RECORDED DATA:
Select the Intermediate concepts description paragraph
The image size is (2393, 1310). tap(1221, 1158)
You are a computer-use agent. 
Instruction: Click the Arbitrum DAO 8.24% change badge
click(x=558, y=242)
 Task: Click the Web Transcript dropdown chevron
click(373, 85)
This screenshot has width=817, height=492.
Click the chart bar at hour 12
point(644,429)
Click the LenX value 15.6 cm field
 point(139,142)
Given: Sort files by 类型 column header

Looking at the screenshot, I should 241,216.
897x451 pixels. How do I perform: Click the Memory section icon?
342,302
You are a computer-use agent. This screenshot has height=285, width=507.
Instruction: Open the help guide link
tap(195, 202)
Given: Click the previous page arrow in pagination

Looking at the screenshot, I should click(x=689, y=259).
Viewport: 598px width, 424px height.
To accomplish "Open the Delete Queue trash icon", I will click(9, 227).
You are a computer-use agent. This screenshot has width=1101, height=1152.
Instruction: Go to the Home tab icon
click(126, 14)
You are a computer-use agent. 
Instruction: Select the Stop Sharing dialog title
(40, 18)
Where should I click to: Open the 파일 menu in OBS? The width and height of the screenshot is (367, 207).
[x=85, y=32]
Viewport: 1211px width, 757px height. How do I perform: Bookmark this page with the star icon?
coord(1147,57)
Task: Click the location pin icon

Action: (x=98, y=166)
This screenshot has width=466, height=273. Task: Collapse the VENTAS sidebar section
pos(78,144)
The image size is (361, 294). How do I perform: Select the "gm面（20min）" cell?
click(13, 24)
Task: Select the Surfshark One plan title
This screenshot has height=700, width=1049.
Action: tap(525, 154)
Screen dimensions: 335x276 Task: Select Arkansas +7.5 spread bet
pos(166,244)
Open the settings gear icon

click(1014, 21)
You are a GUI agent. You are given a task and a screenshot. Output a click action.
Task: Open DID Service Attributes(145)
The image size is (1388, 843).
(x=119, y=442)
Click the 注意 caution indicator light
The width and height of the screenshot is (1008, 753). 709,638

EXERCISE AIM: Each line of the material above that includes the word "agent" counts once; give the total number alone.

RESULT FOR THIS TASK: 5